Convert every line of the rows into a JSON list of strings, one string per line, and leave out any blank lines.

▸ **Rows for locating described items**
----

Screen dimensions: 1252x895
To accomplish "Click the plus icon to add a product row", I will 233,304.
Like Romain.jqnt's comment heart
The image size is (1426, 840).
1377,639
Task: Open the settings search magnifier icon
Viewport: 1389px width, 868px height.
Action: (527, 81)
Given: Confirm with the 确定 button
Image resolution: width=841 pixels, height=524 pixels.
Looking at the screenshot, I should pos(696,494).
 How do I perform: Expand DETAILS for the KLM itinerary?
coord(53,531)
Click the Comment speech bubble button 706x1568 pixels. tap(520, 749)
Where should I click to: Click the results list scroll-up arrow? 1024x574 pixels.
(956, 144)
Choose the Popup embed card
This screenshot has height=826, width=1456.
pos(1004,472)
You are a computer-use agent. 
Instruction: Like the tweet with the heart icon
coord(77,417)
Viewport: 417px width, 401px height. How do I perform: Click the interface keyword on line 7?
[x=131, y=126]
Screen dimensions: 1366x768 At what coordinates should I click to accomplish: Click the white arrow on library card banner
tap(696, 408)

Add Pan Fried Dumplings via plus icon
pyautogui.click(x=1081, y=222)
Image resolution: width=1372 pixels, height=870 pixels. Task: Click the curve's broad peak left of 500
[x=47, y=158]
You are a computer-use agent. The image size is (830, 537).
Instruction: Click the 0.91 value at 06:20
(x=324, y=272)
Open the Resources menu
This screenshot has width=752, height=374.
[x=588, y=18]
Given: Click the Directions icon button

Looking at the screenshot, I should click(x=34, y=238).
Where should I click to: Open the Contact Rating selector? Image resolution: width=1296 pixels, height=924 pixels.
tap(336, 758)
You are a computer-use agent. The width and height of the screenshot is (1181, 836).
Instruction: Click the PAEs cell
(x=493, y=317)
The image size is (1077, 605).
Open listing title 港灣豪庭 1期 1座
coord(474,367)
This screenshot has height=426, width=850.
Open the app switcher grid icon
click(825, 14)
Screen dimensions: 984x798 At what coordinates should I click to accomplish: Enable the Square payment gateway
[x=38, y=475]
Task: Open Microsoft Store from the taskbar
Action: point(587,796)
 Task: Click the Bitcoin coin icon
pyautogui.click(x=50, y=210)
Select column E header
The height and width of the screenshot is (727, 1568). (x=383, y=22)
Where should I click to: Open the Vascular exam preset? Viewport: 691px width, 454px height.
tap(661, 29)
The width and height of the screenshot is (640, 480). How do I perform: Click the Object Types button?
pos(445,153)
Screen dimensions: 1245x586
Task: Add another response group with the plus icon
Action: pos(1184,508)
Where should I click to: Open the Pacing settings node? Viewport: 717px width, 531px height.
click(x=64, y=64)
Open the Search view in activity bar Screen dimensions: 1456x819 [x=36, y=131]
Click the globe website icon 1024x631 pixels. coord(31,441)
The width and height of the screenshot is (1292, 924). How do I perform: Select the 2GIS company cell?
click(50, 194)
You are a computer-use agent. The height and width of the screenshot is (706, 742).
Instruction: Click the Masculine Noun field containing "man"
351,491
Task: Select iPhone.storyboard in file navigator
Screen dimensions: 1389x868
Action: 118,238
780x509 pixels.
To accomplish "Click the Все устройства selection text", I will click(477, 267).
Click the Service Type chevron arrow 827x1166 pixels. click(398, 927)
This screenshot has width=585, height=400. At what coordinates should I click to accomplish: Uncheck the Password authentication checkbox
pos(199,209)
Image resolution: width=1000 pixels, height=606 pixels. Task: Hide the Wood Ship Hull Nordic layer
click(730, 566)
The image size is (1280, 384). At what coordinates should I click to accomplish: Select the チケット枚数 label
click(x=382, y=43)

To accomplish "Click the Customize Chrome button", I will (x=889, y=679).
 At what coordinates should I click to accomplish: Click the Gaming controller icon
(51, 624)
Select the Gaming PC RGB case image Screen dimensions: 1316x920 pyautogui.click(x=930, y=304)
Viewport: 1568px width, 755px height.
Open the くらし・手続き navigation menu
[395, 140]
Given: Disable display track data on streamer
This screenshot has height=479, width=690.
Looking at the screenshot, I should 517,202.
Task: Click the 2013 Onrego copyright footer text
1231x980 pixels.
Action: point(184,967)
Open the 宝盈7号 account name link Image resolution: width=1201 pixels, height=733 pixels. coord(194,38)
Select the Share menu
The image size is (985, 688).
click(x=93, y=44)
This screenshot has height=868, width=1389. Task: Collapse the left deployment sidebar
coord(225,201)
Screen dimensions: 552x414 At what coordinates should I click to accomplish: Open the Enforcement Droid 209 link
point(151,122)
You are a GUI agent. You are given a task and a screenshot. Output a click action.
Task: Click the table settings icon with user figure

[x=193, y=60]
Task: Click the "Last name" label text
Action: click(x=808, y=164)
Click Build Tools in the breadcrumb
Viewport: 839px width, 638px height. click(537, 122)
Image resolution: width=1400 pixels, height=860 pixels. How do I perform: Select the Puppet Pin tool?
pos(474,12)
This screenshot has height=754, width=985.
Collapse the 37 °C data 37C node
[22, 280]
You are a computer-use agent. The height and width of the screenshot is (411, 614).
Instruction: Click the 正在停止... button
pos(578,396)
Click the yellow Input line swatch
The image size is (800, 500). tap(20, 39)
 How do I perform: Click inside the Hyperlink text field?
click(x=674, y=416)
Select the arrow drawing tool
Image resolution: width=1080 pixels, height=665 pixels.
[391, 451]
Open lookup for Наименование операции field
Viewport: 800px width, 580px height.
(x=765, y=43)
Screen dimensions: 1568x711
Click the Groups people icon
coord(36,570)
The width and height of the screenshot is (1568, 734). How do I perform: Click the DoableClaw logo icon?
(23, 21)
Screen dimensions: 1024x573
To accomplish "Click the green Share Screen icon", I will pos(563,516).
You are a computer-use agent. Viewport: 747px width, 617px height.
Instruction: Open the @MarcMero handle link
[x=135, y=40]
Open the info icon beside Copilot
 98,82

----

▸ **FINAL RESULT**
[
  "Screen dimensions: 1252x895",
  "To accomplish \"Click the plus icon to add a product row\", I will 233,304.",
  "Like Romain.jqnt's comment heart",
  "The image size is (1426, 840).",
  "1377,639",
  "Task: Open the settings search magnifier icon",
  "Viewport: 1389px width, 868px height.",
  "Action: (527, 81)",
  "Given: Confirm with the 确定 button",
  "Image resolution: width=841 pixels, height=524 pixels.",
  "Looking at the screenshot, I should pos(696,494).",
  " How do I perform: Expand DETAILS for the KLM itinerary?",
  "coord(53,531)",
  "Click the Comment speech bubble button 706x1568 pixels. tap(520, 749)",
  "Where should I click to: Click the results list scroll-up arrow? 1024x574 pixels.",
  "(956, 144)",
  "Choose the Popup embed card",
  "This screenshot has height=826, width=1456.",
  "pos(1004,472)",
  "You are a computer-use agent. ",
  "Instruction: Like the tweet with the heart icon",
  "coord(77,417)",
  "Viewport: 417px width, 401px height. How do I perform: Click the interface keyword on line 7?",
  "[x=131, y=126]",
  "Screen dimensions: 1366x768 At what coordinates should I click to accomplish: Click the white arrow on library card banner",
  "tap(696, 408)",
  "Add Pan Fried Dumplings via plus icon",
  "pyautogui.click(x=1081, y=222)",
  "Image resolution: width=1372 pixels, height=870 pixels. Task: Click the curve's broad peak left of 500",
  "[x=47, y=158]",
  "You are a computer-use agent. The image size is (830, 537).",
  "Instruction: Click the 0.91 value at 06:20",
  "(x=324, y=272)",
  "Open the Resources menu",
  "This screenshot has width=752, height=374.",
  "[x=588, y=18]",
  "Given: Click the Directions icon button",
  "Looking at the screenshot, I should click(x=34, y=238).",
  "Where should I click to: Open the Contact Rating selector? Image resolution: width=1296 pixels, height=924 pixels.",
  "tap(336, 758)",
  "You are a computer-use agent. The width and height of the screenshot is (1181, 836).",
  "Instruction: Click the PAEs cell",
  "(x=493, y=317)",
  "The image size is (1077, 605).",
  "Open listing title 港灣豪庭 1期 1座",
  "coord(474,367)",
  "This screenshot has height=426, width=850.",
  "Open the app switcher grid icon",
  "click(825, 14)",
  "Screen dimensions: 984x798 At what coordinates should I click to accomplish: Enable the Square payment gateway",
  "[x=38, y=475]",
  "Task: Open Microsoft Store from the taskbar",
  "Action: point(587,796)",
  " Task: Click the Bitcoin coin icon",
  "pyautogui.click(x=50, y=210)",
  "Select column E header",
  "The height and width of the screenshot is (727, 1568). (x=383, y=22)",
  "Where should I click to: Open the Vascular exam preset? Viewport: 691px width, 454px height.",
  "tap(661, 29)",
  "The width and height of the screenshot is (640, 480). How do I perform: Click the Object Types button?",
  "pos(445,153)",
  "Screen dimensions: 1245x586",
  "Task: Add another response group with the plus icon",
  "Action: pos(1184,508)",
  "Where should I click to: Open the Pacing settings node? Viewport: 717px width, 531px height.",
  "click(x=64, y=64)",
  "Open the Search view in activity bar Screen dimensions: 1456x819 [x=36, y=131]",
  "Click the globe website icon 1024x631 pixels. coord(31,441)",
  "The width and height of the screenshot is (1292, 924). How do I perform: Select the 2GIS company cell?",
  "click(50, 194)",
  "You are a computer-use agent. The height and width of the screenshot is (706, 742).",
  "Instruction: Click the Masculine Noun field containing \"man\"",
  "351,491",
  "Task: Select iPhone.storyboard in file navigator",
  "Screen dimensions: 1389x868",
  "Action: 118,238",
  "780x509 pixels.",
  "To accomplish \"Click the Все устройства selection text\", I will click(477, 267).",
  "Click the Service Type chevron arrow 827x1166 pixels. click(398, 927)",
  "This screenshot has width=585, height=400. At what coordinates should I click to accomplish: Uncheck the Password authentication checkbox",
  "pos(199,209)",
  "Image resolution: width=1000 pixels, height=606 pixels. Task: Hide the Wood Ship Hull Nordic layer",
  "click(730, 566)",
  "The image size is (1280, 384). At what coordinates should I click to accomplish: Select the チケット枚数 label",
  "click(x=382, y=43)",
  "To accomplish \"Click the Customize Chrome button\", I will (x=889, y=679).",
  " At what coordinates should I click to accomplish: Click the Gaming controller icon",
  "(51, 624)",
  "Select the Gaming PC RGB case image Screen dimensions: 1316x920 pyautogui.click(x=930, y=304)",
  "Viewport: 1568px width, 755px height.",
  "Open the くらし・手続き navigation menu",
  "[395, 140]",
  "Given: Disable display track data on streamer",
  "This screenshot has height=479, width=690.",
  "Looking at the screenshot, I should 517,202.",
  "Task: Click the 2013 Onrego copyright footer text",
  "1231x980 pixels.",
  "Action: point(184,967)",
  "Open the 宝盈7号 account name link Image resolution: width=1201 pixels, height=733 pixels. coord(194,38)",
  "Select the Share menu",
  "The image size is (985, 688).",
  "click(x=93, y=44)",
  "This screenshot has height=868, width=1389. Task: Collapse the left deployment sidebar",
  "coord(225,201)",
  "Screen dimensions: 552x414 At what coordinates should I click to accomplish: Open the Enforcement Droid 209 link",
  "point(151,122)",
  "You are a GUI agent. You are given a task and a screenshot. Output a click action.",
  "Task: Click the table settings icon with user figure",
  "[x=193, y=60]",
  "Task: Click the \"Last name\" label text",
  "Action: click(x=808, y=164)",
  "Click Build Tools in the breadcrumb",
  "Viewport: 839px width, 638px height. click(537, 122)",
  "Image resolution: width=1400 pixels, height=860 pixels. How do I perform: Select the Puppet Pin tool?",
  "pos(474,12)",
  "This screenshot has height=754, width=985.",
  "Collapse the 37 °C data 37C node",
  "[22, 280]",
  "You are a computer-use agent. The height and width of the screenshot is (411, 614).",
  "Instruction: Click the 正在停止... button",
  "pos(578,396)",
  "Click the yellow Input line swatch",
  "The image size is (800, 500). tap(20, 39)",
  " How do I perform: Click inside the Hyperlink text field?",
  "click(x=674, y=416)",
  "Select the arrow drawing tool",
  "Image resolution: width=1080 pixels, height=665 pixels.",
  "[391, 451]",
  "Open lookup for Наименование операции field",
  "Viewport: 800px width, 580px height.",
  "(x=765, y=43)",
  "Screen dimensions: 1568x711",
  "Click the Groups people icon",
  "coord(36,570)",
  "The width and height of the screenshot is (1568, 734). How do I perform: Click the DoableClaw logo icon?",
  "(23, 21)",
  "Screen dimensions: 1024x573",
  "To accomplish \"Click the green Share Screen icon\", I will pos(563,516).",
  "You are a computer-use agent. Viewport: 747px width, 617px height.",
  "Instruction: Open the @MarcMero handle link",
  "[x=135, y=40]",
  "Open the info icon beside Copilot",
  " 98,82"
]